--- START OF RECORDS PROVIDED ---
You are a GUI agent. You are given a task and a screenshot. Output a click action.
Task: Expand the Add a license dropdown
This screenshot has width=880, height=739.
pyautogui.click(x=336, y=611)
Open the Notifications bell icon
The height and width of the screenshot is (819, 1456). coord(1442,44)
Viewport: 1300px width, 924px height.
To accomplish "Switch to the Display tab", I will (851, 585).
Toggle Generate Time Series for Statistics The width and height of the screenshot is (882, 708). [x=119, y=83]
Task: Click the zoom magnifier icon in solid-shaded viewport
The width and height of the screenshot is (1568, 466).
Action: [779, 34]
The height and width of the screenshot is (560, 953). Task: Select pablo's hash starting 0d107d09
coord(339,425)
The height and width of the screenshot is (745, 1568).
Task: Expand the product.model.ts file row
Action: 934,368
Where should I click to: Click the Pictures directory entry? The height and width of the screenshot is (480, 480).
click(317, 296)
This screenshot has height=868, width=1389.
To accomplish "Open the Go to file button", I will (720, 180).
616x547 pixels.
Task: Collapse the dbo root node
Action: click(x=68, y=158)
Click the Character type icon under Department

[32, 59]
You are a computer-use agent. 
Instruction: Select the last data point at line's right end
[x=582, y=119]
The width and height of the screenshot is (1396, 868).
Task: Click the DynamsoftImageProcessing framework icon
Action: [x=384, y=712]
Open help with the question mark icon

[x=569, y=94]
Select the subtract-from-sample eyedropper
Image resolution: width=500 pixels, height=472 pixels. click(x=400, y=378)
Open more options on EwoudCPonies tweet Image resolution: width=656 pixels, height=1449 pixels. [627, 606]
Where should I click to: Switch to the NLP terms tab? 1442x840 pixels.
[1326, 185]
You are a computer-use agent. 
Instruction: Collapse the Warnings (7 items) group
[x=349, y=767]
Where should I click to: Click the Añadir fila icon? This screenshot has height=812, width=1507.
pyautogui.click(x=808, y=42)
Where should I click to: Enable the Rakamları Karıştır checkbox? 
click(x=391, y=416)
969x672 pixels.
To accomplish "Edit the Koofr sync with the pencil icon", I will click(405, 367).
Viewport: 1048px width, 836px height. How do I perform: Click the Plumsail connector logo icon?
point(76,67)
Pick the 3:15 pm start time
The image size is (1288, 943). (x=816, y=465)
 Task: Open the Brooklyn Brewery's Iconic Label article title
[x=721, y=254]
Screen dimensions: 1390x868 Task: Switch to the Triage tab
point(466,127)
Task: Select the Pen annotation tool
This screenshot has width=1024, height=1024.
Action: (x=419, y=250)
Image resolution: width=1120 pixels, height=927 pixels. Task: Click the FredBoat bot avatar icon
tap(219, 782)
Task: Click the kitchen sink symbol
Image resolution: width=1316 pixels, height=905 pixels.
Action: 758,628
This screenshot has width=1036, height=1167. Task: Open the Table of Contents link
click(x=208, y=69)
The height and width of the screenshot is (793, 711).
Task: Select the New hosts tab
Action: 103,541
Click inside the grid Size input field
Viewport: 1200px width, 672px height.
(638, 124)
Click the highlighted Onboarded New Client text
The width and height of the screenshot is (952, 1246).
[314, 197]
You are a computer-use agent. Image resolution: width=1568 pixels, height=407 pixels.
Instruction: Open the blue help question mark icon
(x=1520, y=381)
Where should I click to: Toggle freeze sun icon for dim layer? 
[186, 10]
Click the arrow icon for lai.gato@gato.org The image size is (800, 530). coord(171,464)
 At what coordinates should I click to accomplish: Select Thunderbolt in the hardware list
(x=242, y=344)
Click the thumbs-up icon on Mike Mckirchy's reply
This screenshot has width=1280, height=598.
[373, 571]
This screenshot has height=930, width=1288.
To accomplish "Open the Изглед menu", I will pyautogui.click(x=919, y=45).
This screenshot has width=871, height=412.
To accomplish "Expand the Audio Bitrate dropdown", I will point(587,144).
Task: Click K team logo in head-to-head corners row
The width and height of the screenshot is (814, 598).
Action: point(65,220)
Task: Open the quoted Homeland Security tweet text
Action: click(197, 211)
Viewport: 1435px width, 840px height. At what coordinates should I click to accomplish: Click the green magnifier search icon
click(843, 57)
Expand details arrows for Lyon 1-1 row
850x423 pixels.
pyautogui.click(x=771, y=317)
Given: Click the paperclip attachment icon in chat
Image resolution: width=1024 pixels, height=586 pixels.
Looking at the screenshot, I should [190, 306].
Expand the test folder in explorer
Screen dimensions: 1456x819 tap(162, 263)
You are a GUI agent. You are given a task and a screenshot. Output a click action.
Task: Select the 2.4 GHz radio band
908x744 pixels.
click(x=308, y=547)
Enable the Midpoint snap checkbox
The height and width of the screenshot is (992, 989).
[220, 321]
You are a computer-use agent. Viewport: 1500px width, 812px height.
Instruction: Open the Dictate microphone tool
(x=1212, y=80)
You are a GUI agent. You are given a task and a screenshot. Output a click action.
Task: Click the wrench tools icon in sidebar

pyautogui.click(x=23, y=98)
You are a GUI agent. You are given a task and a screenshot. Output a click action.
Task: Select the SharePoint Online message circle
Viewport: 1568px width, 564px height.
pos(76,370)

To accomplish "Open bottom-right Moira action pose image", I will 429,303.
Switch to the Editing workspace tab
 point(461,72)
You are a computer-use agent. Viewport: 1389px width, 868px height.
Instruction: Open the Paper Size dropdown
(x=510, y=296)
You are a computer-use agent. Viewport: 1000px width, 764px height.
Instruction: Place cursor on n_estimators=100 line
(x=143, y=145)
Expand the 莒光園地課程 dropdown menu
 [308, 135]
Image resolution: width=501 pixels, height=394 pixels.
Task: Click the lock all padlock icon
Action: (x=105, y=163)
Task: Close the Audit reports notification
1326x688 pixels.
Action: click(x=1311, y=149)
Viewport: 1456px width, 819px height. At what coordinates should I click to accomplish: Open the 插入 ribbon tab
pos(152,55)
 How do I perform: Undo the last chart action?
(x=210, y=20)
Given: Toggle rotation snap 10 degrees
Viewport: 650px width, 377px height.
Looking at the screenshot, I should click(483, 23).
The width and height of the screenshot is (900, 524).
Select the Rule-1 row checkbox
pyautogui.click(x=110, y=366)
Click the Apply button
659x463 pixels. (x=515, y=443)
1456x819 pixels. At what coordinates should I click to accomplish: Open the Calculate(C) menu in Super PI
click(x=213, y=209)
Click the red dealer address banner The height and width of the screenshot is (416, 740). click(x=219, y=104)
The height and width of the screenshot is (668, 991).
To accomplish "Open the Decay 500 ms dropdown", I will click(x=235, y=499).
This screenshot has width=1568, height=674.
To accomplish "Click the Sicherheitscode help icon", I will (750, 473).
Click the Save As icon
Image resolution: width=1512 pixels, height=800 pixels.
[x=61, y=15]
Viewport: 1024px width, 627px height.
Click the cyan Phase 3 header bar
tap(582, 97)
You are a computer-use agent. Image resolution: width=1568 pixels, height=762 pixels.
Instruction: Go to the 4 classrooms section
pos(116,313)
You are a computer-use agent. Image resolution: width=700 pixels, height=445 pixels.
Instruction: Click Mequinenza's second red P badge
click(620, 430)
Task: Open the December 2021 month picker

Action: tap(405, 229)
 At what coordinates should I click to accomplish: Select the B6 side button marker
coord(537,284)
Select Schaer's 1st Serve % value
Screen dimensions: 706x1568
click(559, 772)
--- END OF RECORDS PROVIDED ---
WRITTEN REQUEST ::
Update the listing from the line that contains "Open more options" through the line that contains "pyautogui.click(x=808, y=42)": change "Collapse" to "Expand" and return only those lines, otherwise unchanged.

RESPONSE TO THIS TASK ::
Open more options on EwoudCPonies tweet Image resolution: width=656 pixels, height=1449 pixels. [627, 606]
Where should I click to: Switch to the NLP terms tab? 1442x840 pixels.
[1326, 185]
You are a computer-use agent. 
Instruction: Expand the Warnings (7 items) group
[x=349, y=767]
Where should I click to: Click the Añadir fila icon? This screenshot has height=812, width=1507.
pyautogui.click(x=808, y=42)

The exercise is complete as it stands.